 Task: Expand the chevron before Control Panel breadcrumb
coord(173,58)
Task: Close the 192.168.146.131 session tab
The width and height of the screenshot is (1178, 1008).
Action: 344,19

# # # # #

> DESCRIPTION OF THE TASK
Reproduce all of the material above line for line, without changing anything.

> TASK RESULT
 Task: Expand the chevron before Control Panel breadcrumb
coord(173,58)
Task: Close the 192.168.146.131 session tab
The width and height of the screenshot is (1178, 1008).
Action: 344,19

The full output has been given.